We’ve all seen the job postings: a wish list of skills, experience, and qualifications so specific that only someone who’s already done the job would get an interview. And that’s often exactly who gets hired. But there’s a hidden cost to this approach: boredom, stagnation, and a broken pipeline.
Hiring someone who can do 100% of the job on Day 1 may feel efficient, but it often leads to a shallow bench and poor succession planning. Instead, the sweet spot is hiring for 70 to 80 percent readiness, leaving room for growth, development, and long-term engagement.

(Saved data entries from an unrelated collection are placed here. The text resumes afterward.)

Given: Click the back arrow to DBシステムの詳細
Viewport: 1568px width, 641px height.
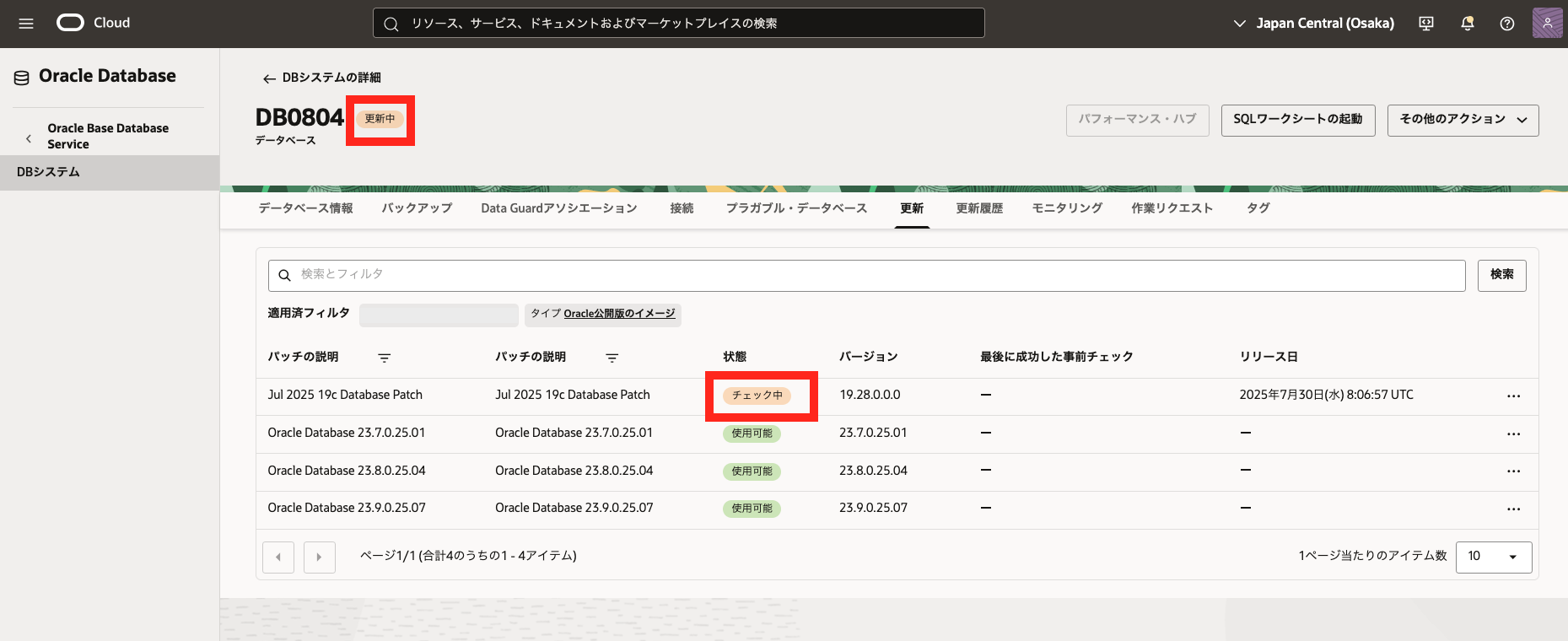Looking at the screenshot, I should (x=269, y=78).
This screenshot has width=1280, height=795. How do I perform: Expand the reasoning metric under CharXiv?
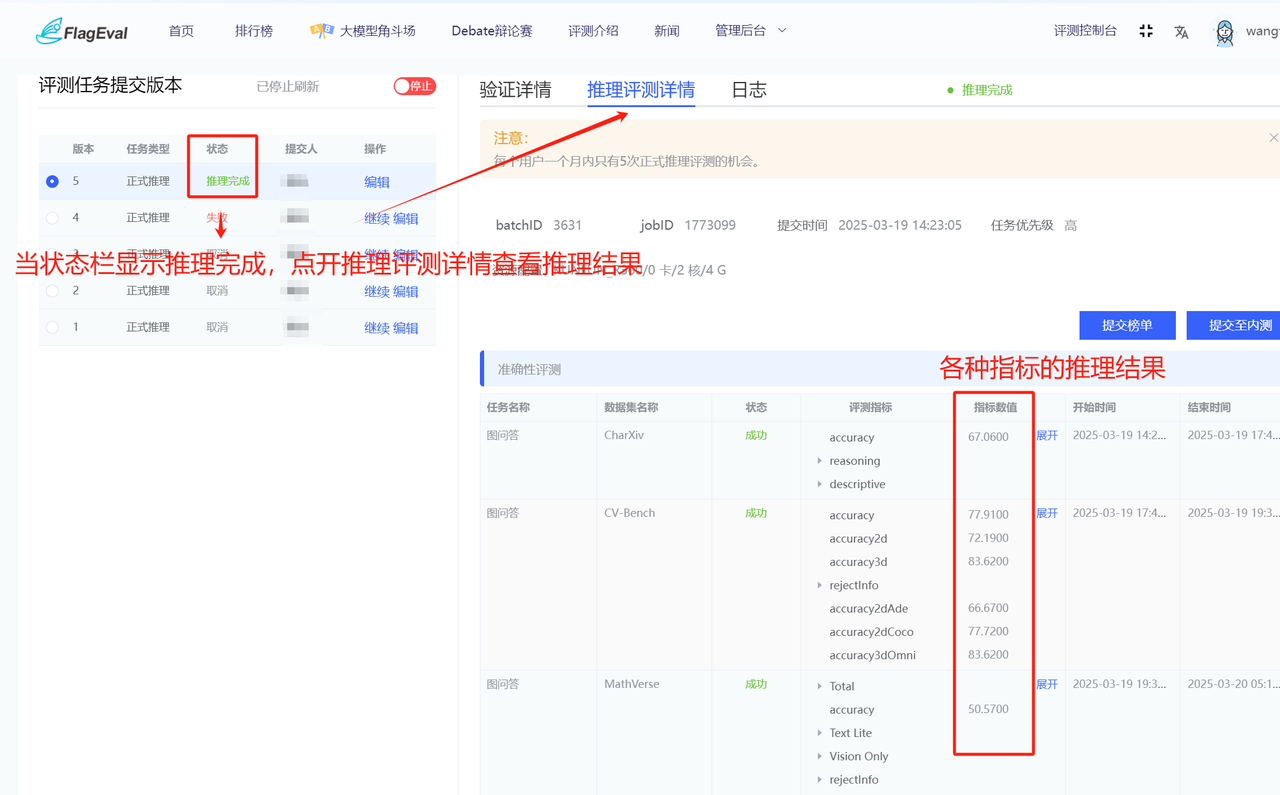820,461
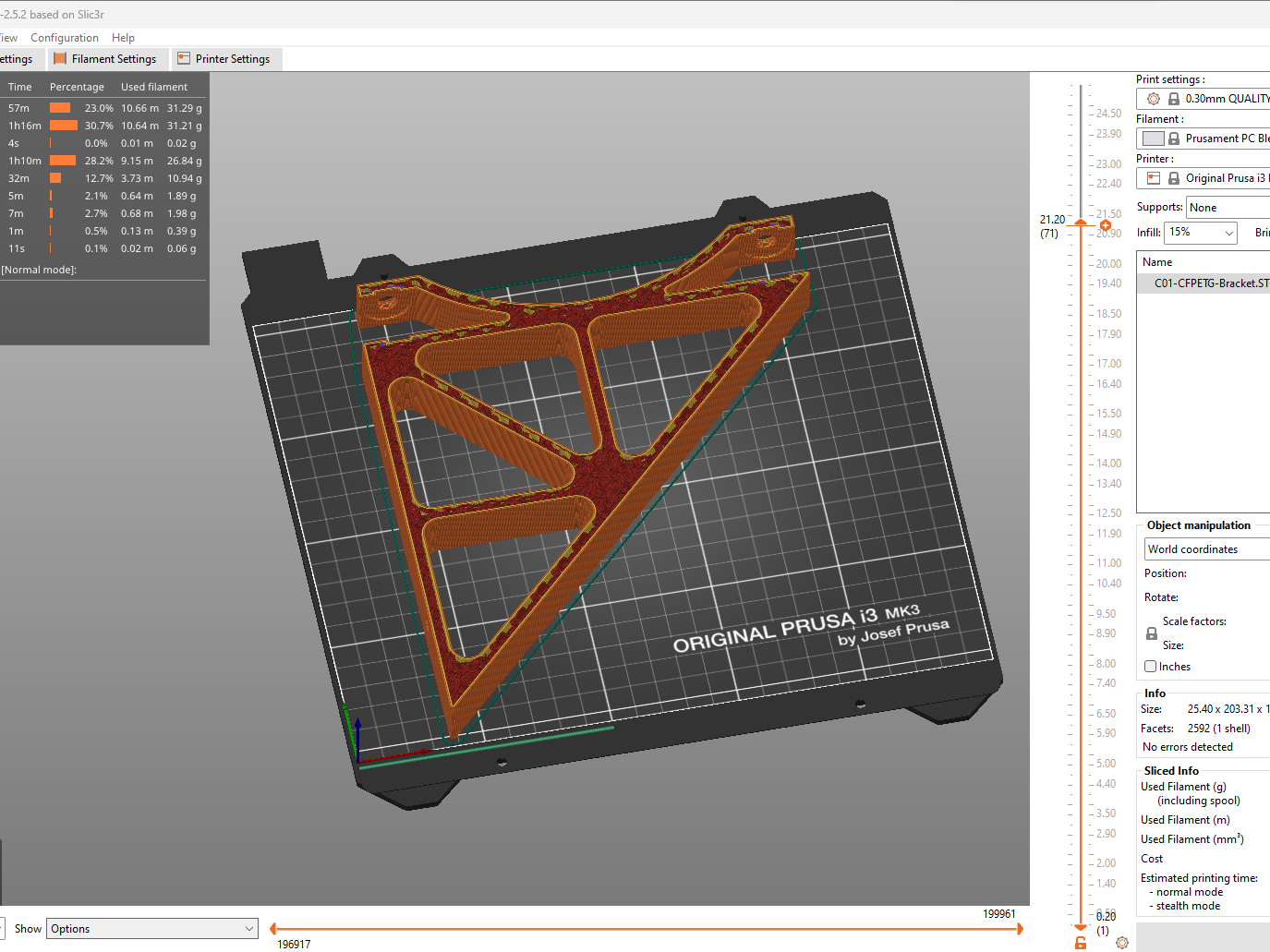Open the Supports dropdown showing None
The image size is (1270, 952).
click(x=1228, y=208)
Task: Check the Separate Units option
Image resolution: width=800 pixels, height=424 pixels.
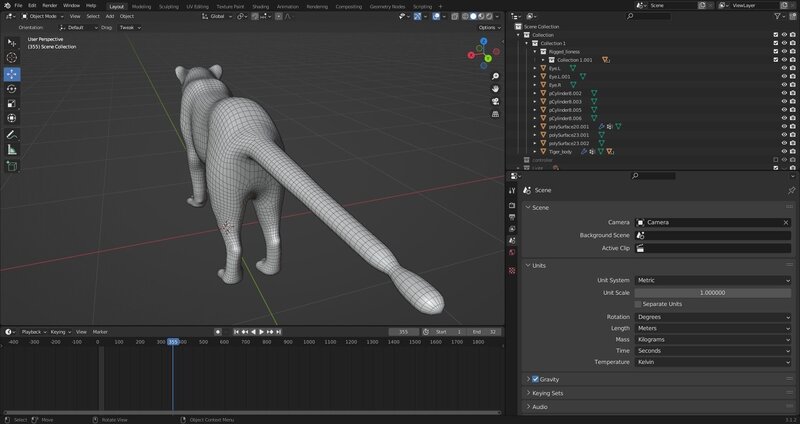Action: coord(638,304)
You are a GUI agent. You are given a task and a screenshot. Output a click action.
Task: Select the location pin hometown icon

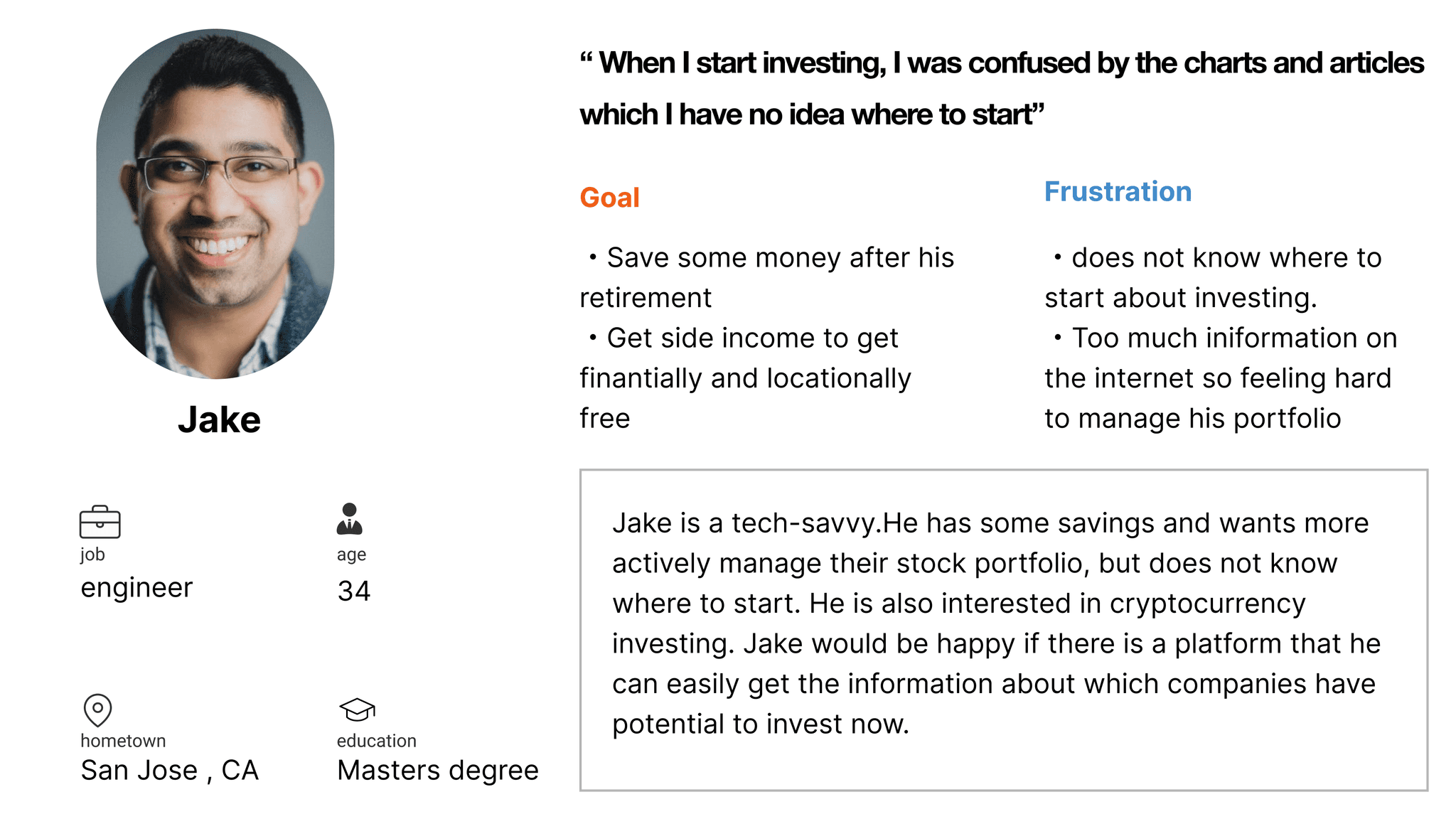97,710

The Danger of Day-One Mastery
When someone is already fully qualified for the job, they may bring short-term productivity, but they also bring long-term risk. If they can do the job with their eyes closed, how long will they stay engaged? How long until they start looking for their next challenge?
In healthcare, where lean staffing is the norm, hospitals often feel they cannot afford the learning curve. But the irony is this: hiring for perfect fit often just transfers burnout from one hospital to another. The employee moves, but the problem stays.
No Bench Strength? Look Up and Down the Org Chart
Many executives today are staying in their roles longer. That blocks natural advancement for the leaders below them. At the same time, those same executives say they do not see much bench strength in the ranks.
That is not just a perception issue. It is a development issue. If your emerging leaders are never given the stretch, they will never develop the muscle.
Hiring at 100 percent capacity at every level removes the need for coaching, mentoring, and investing in growth. It may feel easier in the short term, but it is costly in the long term.
Transfer of Boredom: The Hidden Turnover Engine
Refer back to the survey showing that 55 percent of healthcare workers are planning to change roles within the year. One contributing factor? People are staying in roles far beyond the point of challenge.
When someone leaves a role they could do in their sleep and joins another organization just to do the same tasks in a different building, that is not a career move. That is recycling stagnation.
We need to break this cycle. And it starts with how we define readiness.
The 70 to 80 Percent Sweet Spot
Hiring someone who is 70 to 80 percent ready means they bring strong foundational skills but still have room to grow. They are challenged. They are learning. They are engaged. Most importantly, they are less likely to leave.
This approach builds loyalty, encourages development, and prepares your next tier of leaders. It also makes succession planning real rather than reactive.
The “Next Person Up” Philosophy
In sports, when a starter gets hurt, the team does not have weeks to replace them. It is next person up. That person has to be ready to perform now, not six months from now.
The same is true in healthcare. Unexpected retirements, resignations, or emergencies do not come with a runway. If you have not been developing people all along, you will be in crisis mode.
Make staff development a requirement in every manager’s and executive’s performance plan. Build it into annual goals. Hold people accountable for building the bench.
Development Is the Best Retention Strategy
If your employees feel like they are learning and growing, they are far less likely to look elsewhere. If they feel like their role is static and their future unclear, they are already halfway out the door.
Hiring for potential and developing from within is not just a feel-good HR initiative. It is a core business strategy. It is what keeps your pipeline full, your teams agile, and your culture focused on growth.
Final Thought:
Hiring for 100 percent fit might seem efficient, but it robs your organization of future-ready talent. Aim for 70 to 80 percent readiness. Develop the rest. That is how you build a workforce that stays, grows, and steps up when it matters most.